_EXERCISE DATA_.
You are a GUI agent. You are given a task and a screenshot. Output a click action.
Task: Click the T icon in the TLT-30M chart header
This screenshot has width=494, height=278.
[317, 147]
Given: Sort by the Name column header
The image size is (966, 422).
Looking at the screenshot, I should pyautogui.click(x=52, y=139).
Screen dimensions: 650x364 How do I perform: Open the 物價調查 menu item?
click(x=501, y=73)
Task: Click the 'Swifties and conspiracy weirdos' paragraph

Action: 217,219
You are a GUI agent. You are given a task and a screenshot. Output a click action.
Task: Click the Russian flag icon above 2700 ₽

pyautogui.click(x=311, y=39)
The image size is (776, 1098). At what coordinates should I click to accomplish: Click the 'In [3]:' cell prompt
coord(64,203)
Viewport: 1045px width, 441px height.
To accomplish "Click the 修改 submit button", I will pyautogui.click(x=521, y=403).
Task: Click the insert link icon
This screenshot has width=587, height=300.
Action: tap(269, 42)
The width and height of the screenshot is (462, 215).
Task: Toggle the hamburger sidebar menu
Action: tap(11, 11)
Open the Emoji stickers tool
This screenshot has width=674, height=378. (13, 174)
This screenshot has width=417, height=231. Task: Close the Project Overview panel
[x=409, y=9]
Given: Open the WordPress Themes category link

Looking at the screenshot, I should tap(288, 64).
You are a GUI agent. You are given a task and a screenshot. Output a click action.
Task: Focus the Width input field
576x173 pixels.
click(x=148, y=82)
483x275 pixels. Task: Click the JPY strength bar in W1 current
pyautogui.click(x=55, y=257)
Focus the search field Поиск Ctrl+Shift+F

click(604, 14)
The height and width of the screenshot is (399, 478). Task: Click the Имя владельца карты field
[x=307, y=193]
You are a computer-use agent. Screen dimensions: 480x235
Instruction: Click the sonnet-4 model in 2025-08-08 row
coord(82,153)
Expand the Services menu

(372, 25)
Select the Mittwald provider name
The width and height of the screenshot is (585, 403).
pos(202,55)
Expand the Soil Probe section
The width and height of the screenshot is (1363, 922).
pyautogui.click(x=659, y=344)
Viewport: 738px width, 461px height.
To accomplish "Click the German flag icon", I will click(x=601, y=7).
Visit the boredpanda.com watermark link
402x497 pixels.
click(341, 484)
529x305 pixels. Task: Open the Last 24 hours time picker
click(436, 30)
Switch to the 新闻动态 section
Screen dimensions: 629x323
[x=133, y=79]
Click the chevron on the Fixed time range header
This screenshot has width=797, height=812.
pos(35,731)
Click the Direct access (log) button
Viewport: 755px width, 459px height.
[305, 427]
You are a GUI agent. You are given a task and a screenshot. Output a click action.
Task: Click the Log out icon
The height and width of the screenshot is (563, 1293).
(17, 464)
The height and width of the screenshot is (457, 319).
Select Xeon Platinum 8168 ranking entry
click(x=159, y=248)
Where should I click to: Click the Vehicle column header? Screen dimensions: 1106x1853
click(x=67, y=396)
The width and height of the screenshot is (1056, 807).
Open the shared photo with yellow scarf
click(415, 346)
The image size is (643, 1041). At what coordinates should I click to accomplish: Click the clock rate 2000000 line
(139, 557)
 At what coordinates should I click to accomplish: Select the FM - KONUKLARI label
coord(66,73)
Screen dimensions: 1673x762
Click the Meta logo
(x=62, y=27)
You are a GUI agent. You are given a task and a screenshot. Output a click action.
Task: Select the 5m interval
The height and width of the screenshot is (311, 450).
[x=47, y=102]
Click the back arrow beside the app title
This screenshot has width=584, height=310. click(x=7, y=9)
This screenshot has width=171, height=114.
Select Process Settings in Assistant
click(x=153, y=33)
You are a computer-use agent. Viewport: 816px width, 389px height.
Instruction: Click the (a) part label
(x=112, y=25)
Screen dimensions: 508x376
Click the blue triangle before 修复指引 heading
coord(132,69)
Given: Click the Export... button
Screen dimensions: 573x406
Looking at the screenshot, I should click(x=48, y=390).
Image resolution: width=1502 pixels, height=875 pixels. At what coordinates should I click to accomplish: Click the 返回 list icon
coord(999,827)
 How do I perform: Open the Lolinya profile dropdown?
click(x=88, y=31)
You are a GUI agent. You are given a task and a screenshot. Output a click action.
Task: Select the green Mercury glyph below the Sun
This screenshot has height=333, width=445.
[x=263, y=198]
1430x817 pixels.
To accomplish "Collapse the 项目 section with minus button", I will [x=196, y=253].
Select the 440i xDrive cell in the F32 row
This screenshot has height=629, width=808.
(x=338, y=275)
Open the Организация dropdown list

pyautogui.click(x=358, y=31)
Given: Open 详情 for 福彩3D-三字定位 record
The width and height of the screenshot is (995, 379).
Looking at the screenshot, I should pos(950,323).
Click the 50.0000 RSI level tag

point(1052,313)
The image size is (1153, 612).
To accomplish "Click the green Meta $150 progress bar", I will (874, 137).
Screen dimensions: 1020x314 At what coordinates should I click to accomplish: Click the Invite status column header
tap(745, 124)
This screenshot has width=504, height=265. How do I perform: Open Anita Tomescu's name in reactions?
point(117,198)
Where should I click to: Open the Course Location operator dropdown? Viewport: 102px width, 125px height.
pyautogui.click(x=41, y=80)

_TASK OBJECTIVE_. Starting with the first line of the entries and ending with the line that has "Task: Click the insert link icon", copy each line exactly and add nothing.

_SOLUTION TO THE PROBLEM_.
You are a GUI agent. You are given a task and a screenshot. Output a click action.
Task: Click the T icon in the TLT-30M chart header
This screenshot has width=494, height=278.
[317, 147]
Given: Sort by the Name column header
The image size is (966, 422).
Looking at the screenshot, I should pyautogui.click(x=52, y=139).
Screen dimensions: 650x364 How do I perform: Open the 物價調查 menu item?
click(x=501, y=73)
Task: Click the 'Swifties and conspiracy weirdos' paragraph

Action: 217,219
You are a GUI agent. You are given a task and a screenshot. Output a click action.
Task: Click the Russian flag icon above 2700 ₽

pyautogui.click(x=311, y=39)
The image size is (776, 1098). At what coordinates should I click to accomplish: Click the 'In [3]:' cell prompt
coord(64,203)
Viewport: 1045px width, 441px height.
To accomplish "Click the 修改 submit button", I will pyautogui.click(x=521, y=403).
Task: Click the insert link icon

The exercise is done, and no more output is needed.